## About .ptu Format

A .ptu file is a binary data format used by PicoQuant time-tagging devices to store photon detection events with high temporal resolution. It typically contains metadata (like configuration and hardware info) and time-tagged photon event records, used in time-correlated single photon counting (TCSPC) and quantum optics experiments.

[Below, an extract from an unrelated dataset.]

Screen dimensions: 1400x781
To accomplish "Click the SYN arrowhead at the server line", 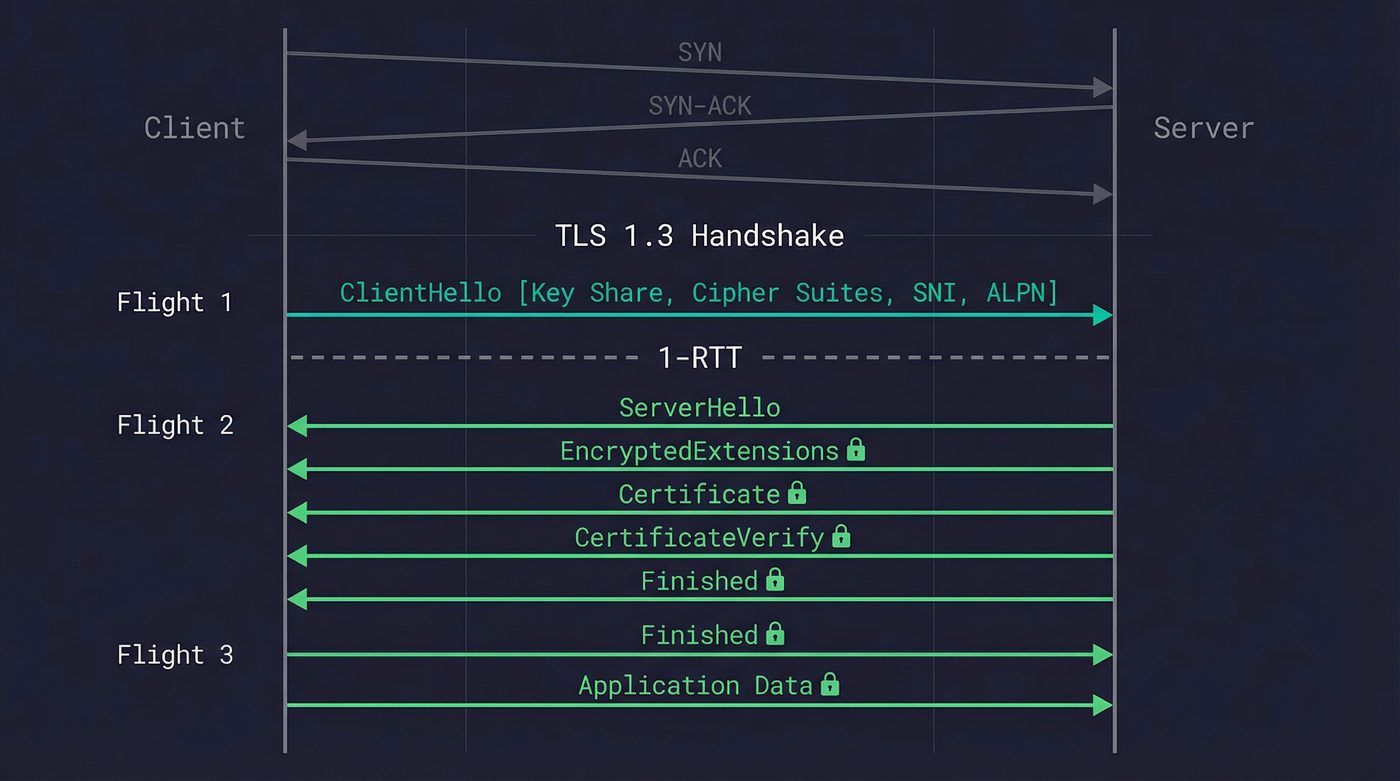I will tap(1103, 87).
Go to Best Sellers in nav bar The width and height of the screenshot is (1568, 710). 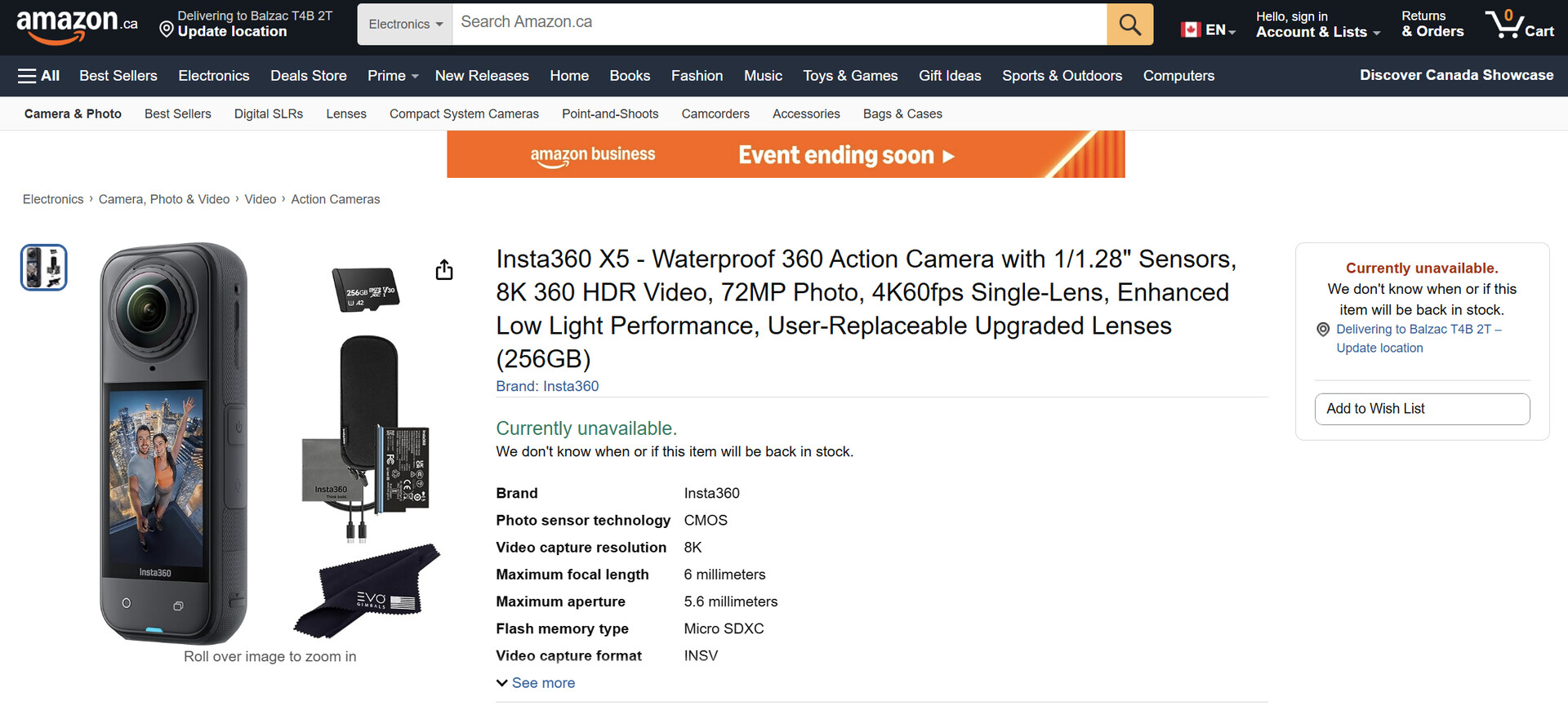pos(118,76)
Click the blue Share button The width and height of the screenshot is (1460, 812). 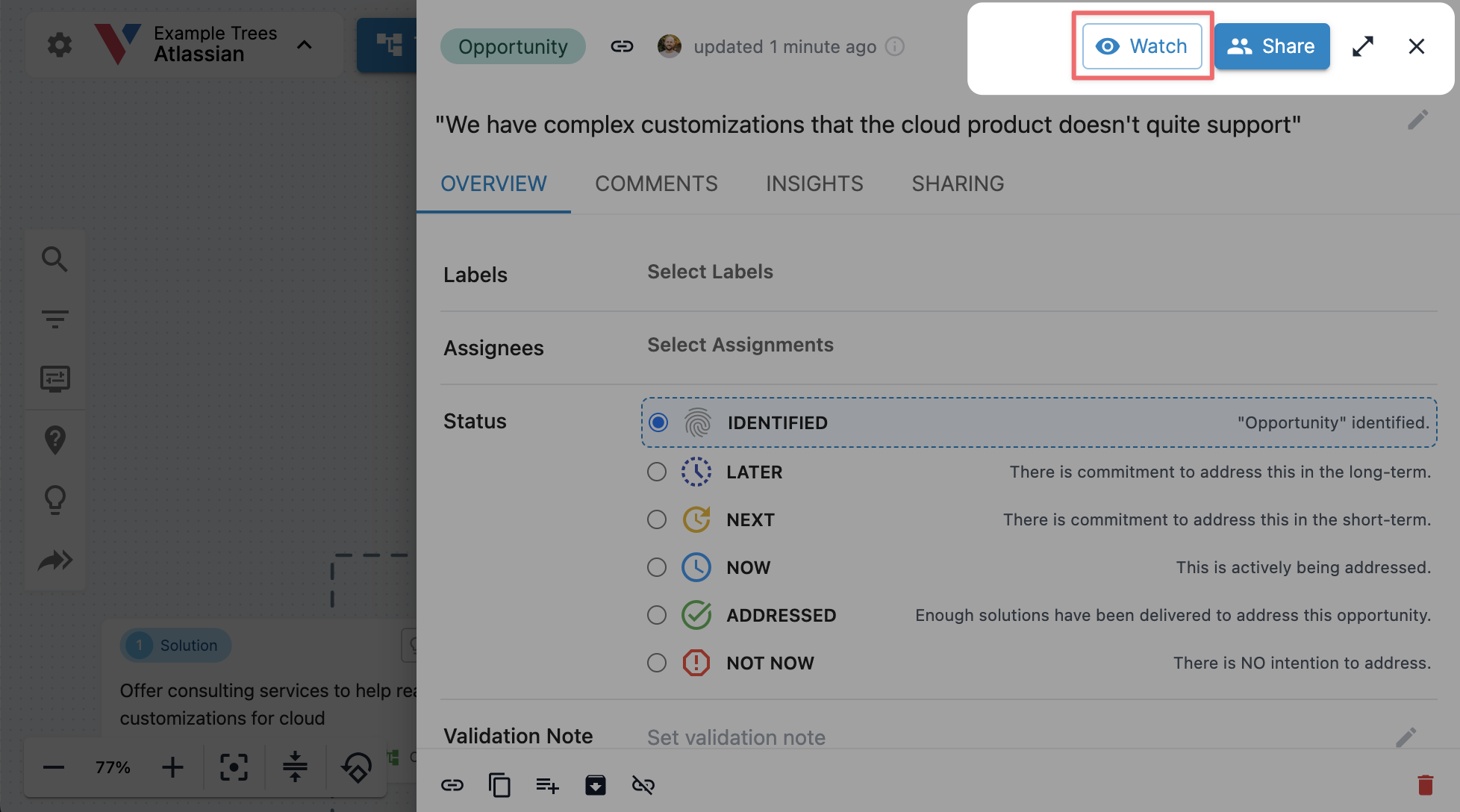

__PyPTU__ is a Python package and command-line tool developed by __Mike Rye__ for parsing PicoQuant PTU files, which are used in time-correlated single photon counting (TCSPC) experiments. It efficiently extracts photon, marker, and overflow data into Pandas DataFrames, and can export this data to JSON and CSV formats for further analysis. This tool reads PicoQuant PTU files using the same parsing approach as PicoQuant’s Python demo, but achieves up to __40×__ faster performance by leveraging NumPy’s vectorized operations.

Link: `https://gitlab.inria.fr/jrye/pyptu`

I am going to install the package and modify the .ptu file for convenient vector operation in this project.

## Install:

`pip install pyptu`

In [1]:
import pyptu

print("pyptu is installed.")
print(pyptu.__file__)


pyptu is installed.
C:\Users\mhassa11\AppData\Local\miniconda3\envs\intelARC\lib\site-packages\pyptu\__init__.py


__pyptu__ is a local/private module: 

In [2]:
pyptu.__version__ = "dev-local"
print("pyptu version:", pyptu.__version__)

pyptu version: dev-local


So, to see the version, we'll use metadata library in the format:

`print(md.version("__package_name__"))
`

In [5]:
import importlib.metadata as md
print(md.version("pyptu"))

2024.2


# Using PyPTU for data conversion

In [8]:

import os
import time
import json
import pandas as pd
from pyptu import PTUParser


start_0 = time.time()
#------------------------------------------------------------------------------------------#
PC          = os.getlogin()
input_file  = fr'C:\Users\{PC}\Documents\JupyterNotebook\Summer_25\UTC\raw_10s_run.ptu'
output_file = fr'C:\Users\{PC}\Documents\JupyterNotebook\Summer_25\UTC\ptu_to_txt.dat'

parser = PTUParser(input_file)
parser.load()

parser.photons.to_csv(output_file, sep="\t", index=False)
#------------------------------------------------------------------------------------------#
end_0   = time.time()

file_size_bytes = os.path.getsize(output_file)
file_size_MB    = file_size_bytes / (1024 * 1024)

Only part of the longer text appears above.